Selected text >>
For kids already at risk for mental health issues like anxiety and depression, excessive screen time is linked to attention, behavioral and emotional problems, according to a new study published in Child Development.

Duke University researchers surveyed 151 adolescents between 11 and 15 years old about their daily technology use and looked for symptoms of mental health issues 18 months later. The kids were all of low socioeconomic status and already at risk for mental health problems, according to the study’s press release.

The researchers found that on days where the kids used their devices more than usual (compared to both their own use and their peers’ use) they were more likely to exhibit behavioral problems like lying or fighting. They also had a harder time paying attention and showed symptoms of attention deficit-hyperactivity disorder (ADHD).

Those negative effects seemed to last well beyond one-off screen-centric days: Researchers found that 18 months later, kids who spent the most time glued to tech had a harder time regulating their behavior and emotions.

On average, the study subjects reported spending 2.3 hours a day using digital technologies like smartphones and computers. More than an hour of that time was spent texting, the press release notes, with the kids sending a whopping 41 texts per day, on average.

Here’s where things get a little complicated (much like our relationship with technology). It’s possible that the kids were texting because they were experiencing symptoms of anxiety and depression and were seeking support, according to Candice Odgers, the study’s senior author and a professor at Duke’s Sanford School of Public Policy. If that was the case, “The findings suggest contemporary youth may be using digital technology to connect in positive ways versus isolating themselves,” the authors said in the press release.

There are a few caveats to note here. For one, the study proved correlation, not causation, meaning the researchers can’t say with certainty that screens caused these behavioral issues. Additionally, the study looked at adolescents who were already at risk for mental health problems, and it could be that these kids are simply more likely to spend too much time on devices.

Either way, study provides further insight into the growing body of research on the link between screens and adolescents’ overall health. The take home message? Screens may affect some of us more strongly than others, but we could all benefit from setting healthy tech boundaries.

Data entries >>
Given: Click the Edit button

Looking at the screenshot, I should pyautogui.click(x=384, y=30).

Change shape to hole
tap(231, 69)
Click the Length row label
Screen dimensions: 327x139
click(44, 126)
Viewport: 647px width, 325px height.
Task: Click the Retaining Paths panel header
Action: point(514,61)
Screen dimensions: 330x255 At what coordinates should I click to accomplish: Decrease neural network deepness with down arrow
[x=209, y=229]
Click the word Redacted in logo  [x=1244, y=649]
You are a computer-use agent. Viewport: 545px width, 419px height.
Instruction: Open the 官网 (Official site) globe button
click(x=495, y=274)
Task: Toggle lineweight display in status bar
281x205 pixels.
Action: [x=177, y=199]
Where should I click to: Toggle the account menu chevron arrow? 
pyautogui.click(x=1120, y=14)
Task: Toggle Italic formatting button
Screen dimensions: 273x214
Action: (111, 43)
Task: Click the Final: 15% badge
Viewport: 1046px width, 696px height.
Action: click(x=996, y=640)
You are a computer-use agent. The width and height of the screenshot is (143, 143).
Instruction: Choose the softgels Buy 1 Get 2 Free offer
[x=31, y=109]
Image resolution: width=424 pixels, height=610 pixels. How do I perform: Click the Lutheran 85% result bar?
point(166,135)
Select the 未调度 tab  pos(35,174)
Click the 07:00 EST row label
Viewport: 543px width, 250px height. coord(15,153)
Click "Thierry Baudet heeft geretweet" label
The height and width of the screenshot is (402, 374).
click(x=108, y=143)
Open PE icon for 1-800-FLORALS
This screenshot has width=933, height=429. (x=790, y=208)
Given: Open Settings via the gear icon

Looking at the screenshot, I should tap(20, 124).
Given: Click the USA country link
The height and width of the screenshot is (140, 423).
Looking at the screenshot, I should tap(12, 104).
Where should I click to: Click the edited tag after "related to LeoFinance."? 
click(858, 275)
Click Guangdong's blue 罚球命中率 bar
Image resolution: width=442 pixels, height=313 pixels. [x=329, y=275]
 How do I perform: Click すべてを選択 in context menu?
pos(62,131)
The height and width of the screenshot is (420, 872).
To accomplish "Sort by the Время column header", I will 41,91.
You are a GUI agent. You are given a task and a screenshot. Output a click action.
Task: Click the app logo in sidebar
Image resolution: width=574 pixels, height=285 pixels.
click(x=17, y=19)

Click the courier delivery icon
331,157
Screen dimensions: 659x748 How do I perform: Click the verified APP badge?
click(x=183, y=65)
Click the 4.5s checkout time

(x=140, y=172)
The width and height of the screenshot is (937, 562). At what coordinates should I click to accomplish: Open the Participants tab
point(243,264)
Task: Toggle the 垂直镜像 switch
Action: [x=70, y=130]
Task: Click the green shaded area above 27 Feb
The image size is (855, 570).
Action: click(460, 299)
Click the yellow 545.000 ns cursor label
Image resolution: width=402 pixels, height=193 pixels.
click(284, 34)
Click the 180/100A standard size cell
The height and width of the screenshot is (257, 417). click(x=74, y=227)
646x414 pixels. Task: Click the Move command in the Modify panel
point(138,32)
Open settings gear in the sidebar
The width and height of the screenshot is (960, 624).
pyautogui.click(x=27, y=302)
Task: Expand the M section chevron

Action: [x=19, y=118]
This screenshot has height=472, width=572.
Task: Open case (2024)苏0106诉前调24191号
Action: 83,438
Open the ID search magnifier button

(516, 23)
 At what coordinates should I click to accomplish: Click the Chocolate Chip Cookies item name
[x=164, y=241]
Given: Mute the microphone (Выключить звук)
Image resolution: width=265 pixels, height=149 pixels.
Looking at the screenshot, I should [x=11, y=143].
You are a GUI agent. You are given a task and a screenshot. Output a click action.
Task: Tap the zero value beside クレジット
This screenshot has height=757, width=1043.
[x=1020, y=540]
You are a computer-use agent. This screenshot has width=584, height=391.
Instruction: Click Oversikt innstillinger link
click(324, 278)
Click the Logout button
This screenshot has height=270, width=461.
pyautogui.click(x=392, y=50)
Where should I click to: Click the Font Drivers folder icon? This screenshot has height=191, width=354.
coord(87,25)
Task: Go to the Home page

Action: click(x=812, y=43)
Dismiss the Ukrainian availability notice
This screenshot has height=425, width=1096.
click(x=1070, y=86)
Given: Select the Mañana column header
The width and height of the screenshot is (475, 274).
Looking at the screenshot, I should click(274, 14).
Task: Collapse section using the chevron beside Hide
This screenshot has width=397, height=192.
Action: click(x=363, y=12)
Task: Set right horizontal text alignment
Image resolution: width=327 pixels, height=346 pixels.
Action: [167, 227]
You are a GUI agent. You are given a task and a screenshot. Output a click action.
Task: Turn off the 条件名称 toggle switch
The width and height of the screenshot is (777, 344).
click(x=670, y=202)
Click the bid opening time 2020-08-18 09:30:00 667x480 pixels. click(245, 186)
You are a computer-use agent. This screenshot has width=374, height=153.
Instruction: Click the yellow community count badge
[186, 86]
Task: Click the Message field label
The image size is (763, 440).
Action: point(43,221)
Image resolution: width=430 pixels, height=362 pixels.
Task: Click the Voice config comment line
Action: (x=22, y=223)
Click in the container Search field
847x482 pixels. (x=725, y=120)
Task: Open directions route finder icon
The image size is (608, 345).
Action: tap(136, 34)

Using the information >>
**a)** Answer these questions about the screen time article:
(i) In which publication was the new study published?
(ii) How many adolescents did the Duke University researchers survey?
(iii) On average, how many texts per day did the kids send?
**b)** Transcribe everything in the screen time article from "Those negative effects" down to "behavior and emotions.".
Rely on the text alone when answering.

Answers to each task >>
**a)**
(i) Child Development
(ii) 151
(iii) 41

**b)**
Those negative effects seemed to last well beyond one-off screen-centric days: Researchers found that 18 months later, kids who spent the most time glued to tech had a harder time regulating their behavior and emotions.